- **課題の説明**:
下の提示された文章について、次の問いに答えよ。
(a) 九条駅の東出口が設けられるビルは、何年に建設されたか。
(b) 九条駅のコンコースの壁面には、どのような色が採用されたか。
(c) ドーム前駅の出入口は、どのような形をしているか。

:: 提示された文章 ::

40年ぶりに開かれる東側出口の通路 新3駅のうち最も神戸寄りに位置するのが九条駅(大阪市西区九条1)。駅の東西に出入口を設け、西出口で大阪市営地下鉄中央線に接続する。一方の東出口はNTT西日本南ビルの一角に設ける。同ビルは旧電電公社が1968(昭和43)年に建設したビルで、当時阪神が単独事業として同区間の建設を進める際に、駅への出入口として使われる予定だった。しかし地元住民の反対などで工事が中断し、長らく使用されないままになっていた。阪神なんば線の建設工事で40年ぶりに日の目を見ることとなる。

40年ぶりに使われる東側出口への階段 東出口の階段部分に足を踏み入れると、側壁がタイル張りになっているなど当時の面影を残す雰囲気だが、駅のデザインを統一するために開業時には側壁部分には別のデザインが採用される予定だ。また、交差点を挟んで斜め向かいにある住金興産九条ビル内にも出入口用の階段が建設されていたが、こちらは使用されないままになる。

九条駅西側出入口の工事のようす コンコースは地下1階にあり、東西に改札口を設ける。両改札間は改札外でも地下通路でつながる。大阪市電創業の地であることから、開業当初の車両に使われていた色に近いグレー系を壁面に採用した。改札階からホーム階への階段の手すりには、「クネット」と呼ばれる波形手すりを採用、年配の利用客でもつかみやすいように「段に合わせた波形になるよう」(同駅工事担当者)配慮した。ホームは両側に線路が通る「島式1面(ホームの両側に線路を配置)」といわれる形状で、大きくカーブしている。視覚障害者などの転落防止のためにホーム端に警告用ブロックを設置、一部を蓄光式とした。

九条駅ホームから神戸方向を望む 奈良寄りのドーム前駅から神戸寄りの西九条駅までは上りこう配が続いており、九条駅の西方約200メートルで地上に達する。ホームの神戸寄りからは地上部分を望むことができる。駅周辺は中央大通りの南側に位置しており、住宅地や小規模の工場が広がる。近隣住民の移動手段として、また中央線との乗換駅としての役割を果たすことになりそうだ。

■ドーム前駅-開発が進む京セラドーム大阪の最寄り駅

ドーム前駅南側出入口 ドーム前駅(大阪市西区千代崎3)は京セラドーム大阪の最寄り駅で、大阪市営地下鉄長堀鶴見緑地線大阪ドーム前千代崎駅と接続する。南北2カ所に透明なガラスで囲まれた三角形の出入口を設ける。このうち南出口は京セラドーム大阪に最も近いメーンの出入口となる。階段やエスカレーター、エレベーターを完備し、ドーム前千代崎駅とは地下通路で結ぶ。大阪市が運営する駐輪場とも地下通路で結ぶ。

:::
:: 与えられた記録 ::

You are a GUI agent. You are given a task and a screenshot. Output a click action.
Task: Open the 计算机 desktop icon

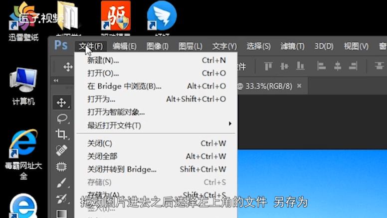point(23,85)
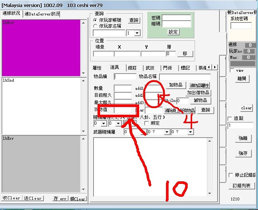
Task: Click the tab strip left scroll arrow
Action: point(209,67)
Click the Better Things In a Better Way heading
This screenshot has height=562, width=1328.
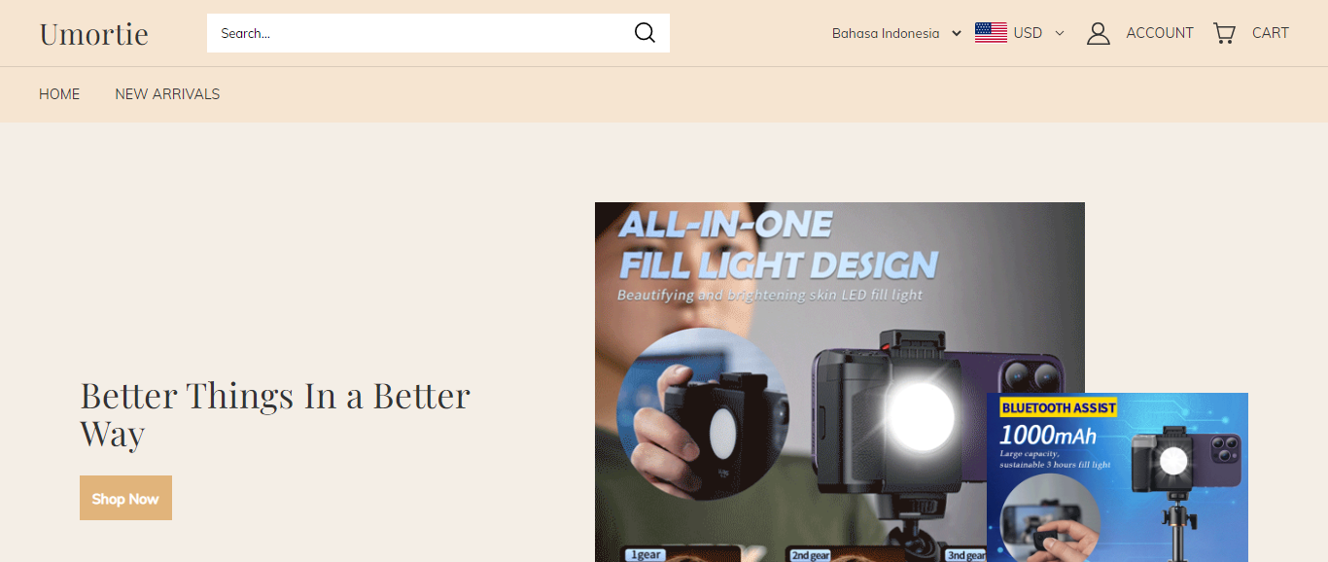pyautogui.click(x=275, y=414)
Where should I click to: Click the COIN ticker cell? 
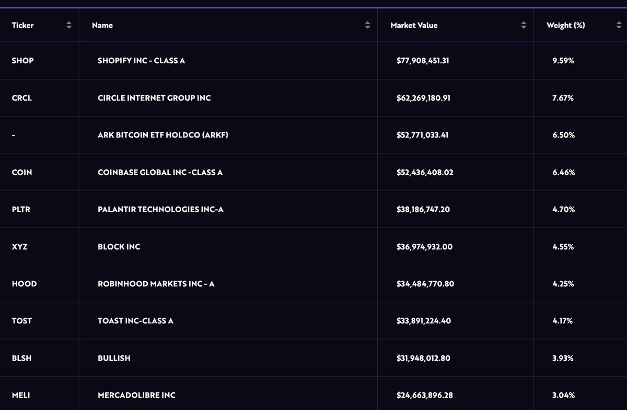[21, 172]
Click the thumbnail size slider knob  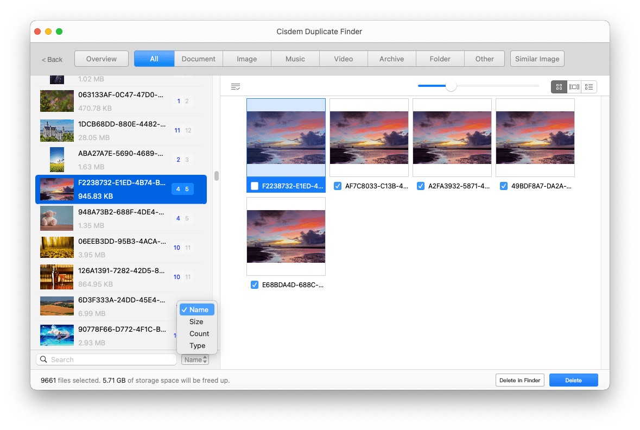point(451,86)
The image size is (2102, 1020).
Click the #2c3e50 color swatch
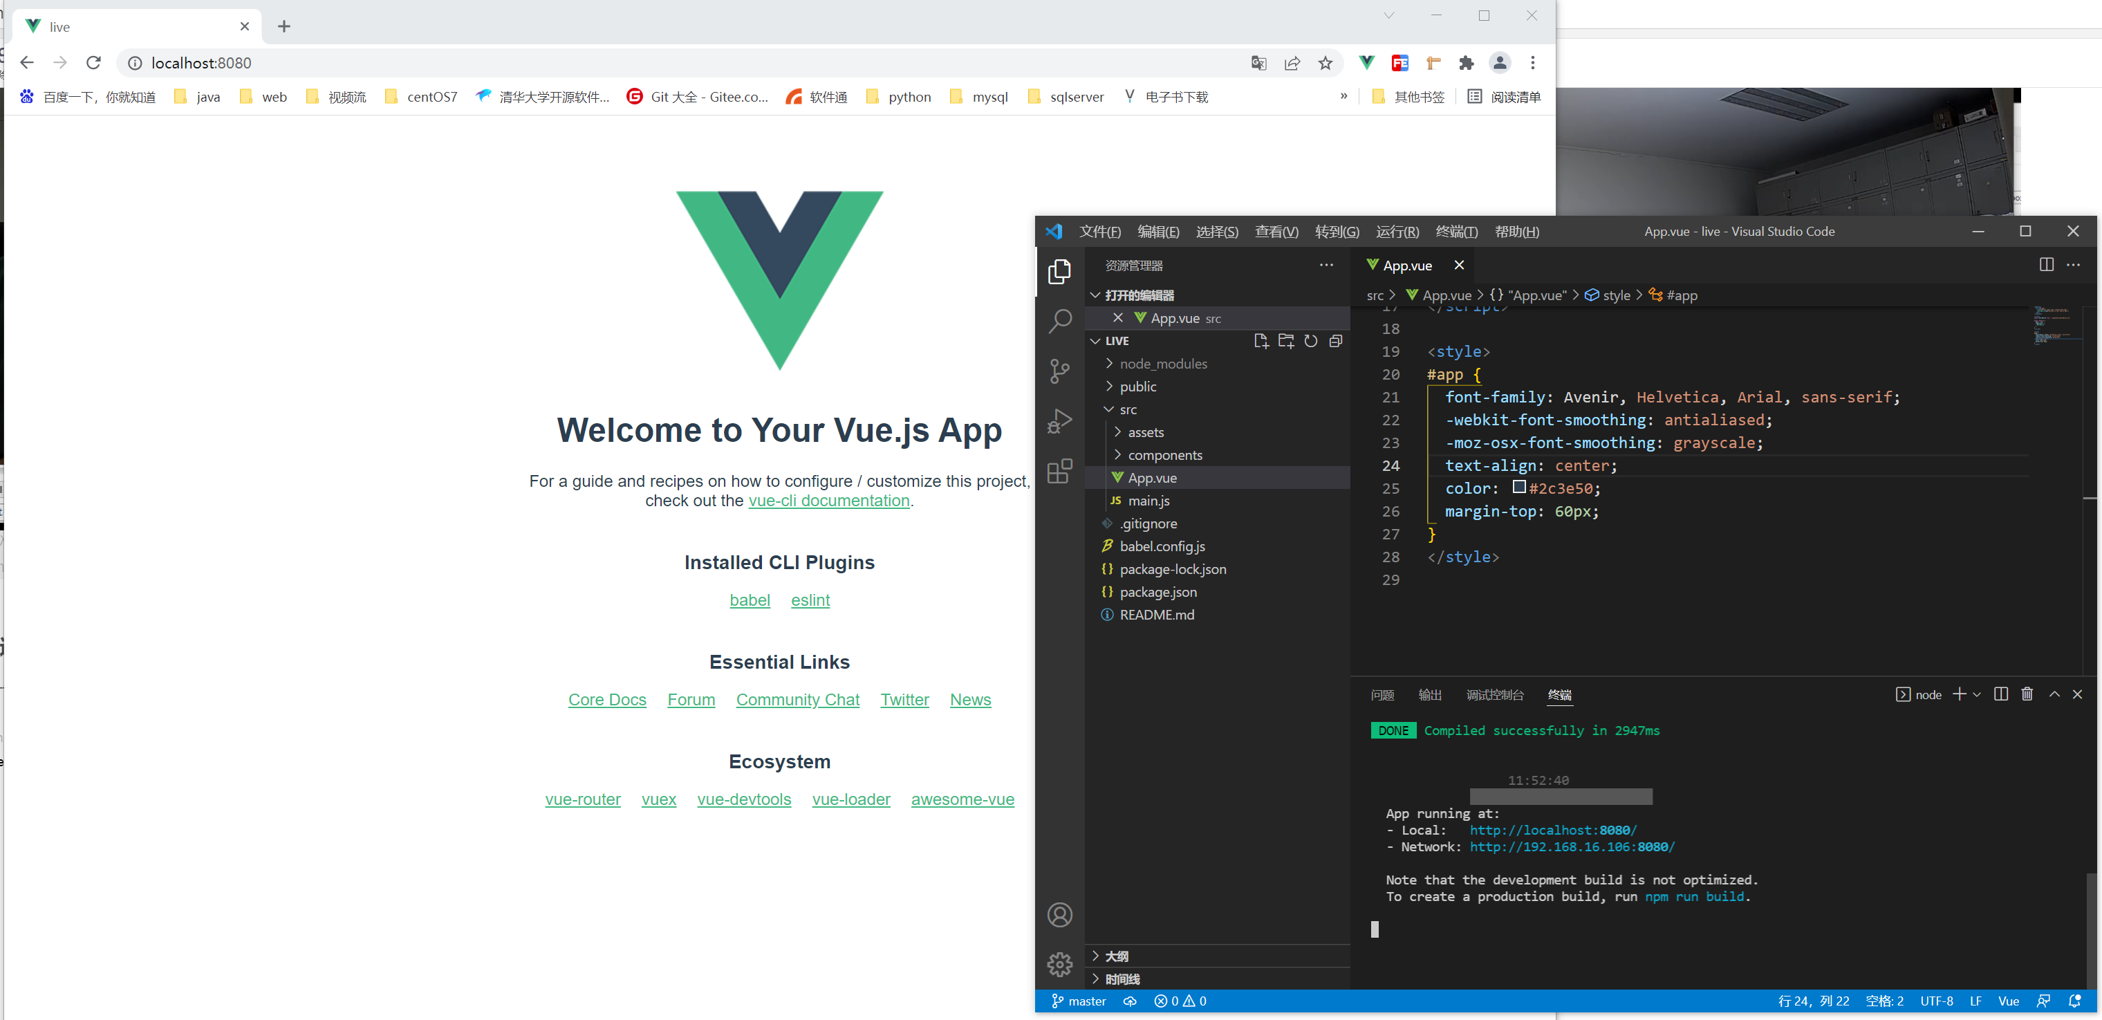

:::

- **課題への回答**:
(a) 1968(昭和43)年。
(b) 大阪市電の開業当初の車両に使われていた色に近いグレー系。
(c) 透明なガラスで囲まれた三角形。